··· EXTRAIT FOURNI ···

Euro : pour changer la BCE, «il faudrait déployer les chars Leclerc»
L’ambiance était plus celle d’un cours que celle d’un meeting politique dans le très sage amphi Erignac de Sciences Po pour écouter le débat entre les deux économistes. D'un côté, Jacques Sapir, économiste, enseignant, spécialiste de la Russie et surtout opposant notoire à l’euro. De l'autre, André Grjebine, économiste timidement favorable à la monnaie européenne, qui croit en des réformes capables de sauver l'euro, notamment en développant le fédéralisme en Europe.
Les deux économistes ont été choisis par l’association qui a organisé le débat. Elle porte le nom un brin ironique de Critique de la raison européenne (CRE). Sur son site, on peut lire son crédo : «Le but de l’euromécréance est que le débat soit posé en des termes rationnels : qu’il ne soit plus question de foi, mais de raison, loin des mythes et des superstitions»… Comme quoi, Sciences Po n’est pas aussi formatée que l’on peut le dire.
«Je suis venu ici pour enterrer l’euro»

··· DONNÉES FOURNIES ···

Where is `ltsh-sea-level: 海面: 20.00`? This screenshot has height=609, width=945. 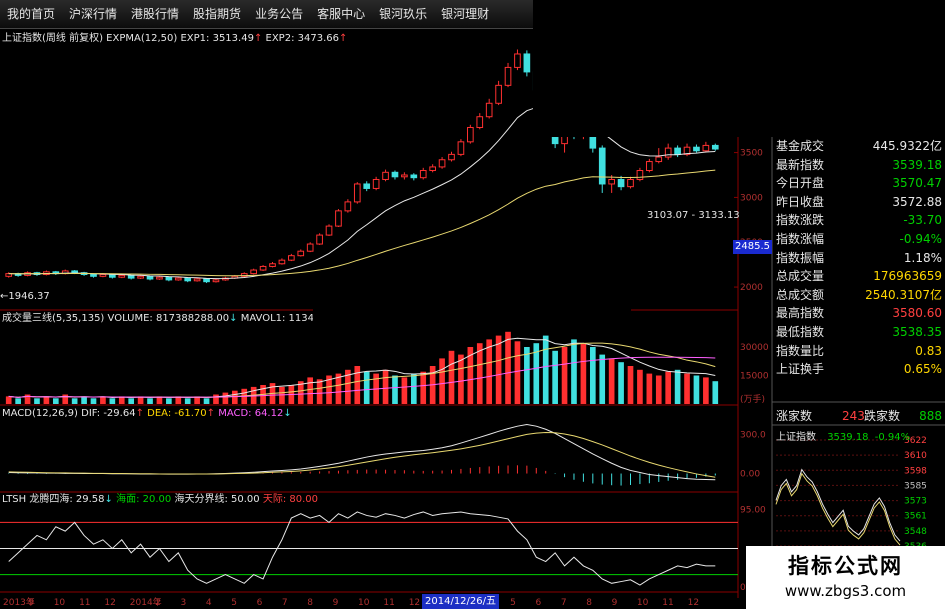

···

## PARTIES DE L'EXERCICE:
1. D'après l'article sur le débat consacré à l'euro, quel est le nom de l'association qui a organisé ce débat ?
2. Reprenez l'article sur le débat consacré à l'euro en le poursuivant après sa dernière phrase.

## RÉPONSES AUX CONSIGNES:
1. Critique de la raison européenne (CRE).

2.
En tout cas, l’association a réussi son opération. Le petit groupe d’étudiants, qui se présentent comme souverainistes (les deux animateurs du débat, Damien Le Gallo et Alexandre Loubet sont l'un au MRC, de Chevènement et l'autre à Debout la République de Dupont-Aignan) a rassemblé quelque 80 personnes pour venir écouter le cours, pardon le débat, qui s’est montré à la hauteur du sujet. Même si les défenseurs de l’euro (s’il y en avait) ont du se sentir isolés dans la salle tant les deux intervenants se sont montrés critiques envers l’actuelle situation en Europe.
Même André Grjebine, supposé être plus modéré dans sa critique de la monnaie européenne, ne semble pas très optimiste : «Soit on réforme, soit tout saute», reconnaît-il. Face à lui, Jacques Sapir a sorti l’artillerie lourde. A la question de savoir si «une politique destinée à sauver l’euro est possible», il répond sans hésiter : «Je suis venu ici pour enterrer l’euro» !
Discours structuré, graphiques, tableaux, il démonte point par point les arguments en faveur de l’euro et dresse le portrait d’une Europe en déclin, privée d’investissements. «L’euro s’est avéré être un frein massif pour la zone euro, mais aussi pour l’économie mondiale.»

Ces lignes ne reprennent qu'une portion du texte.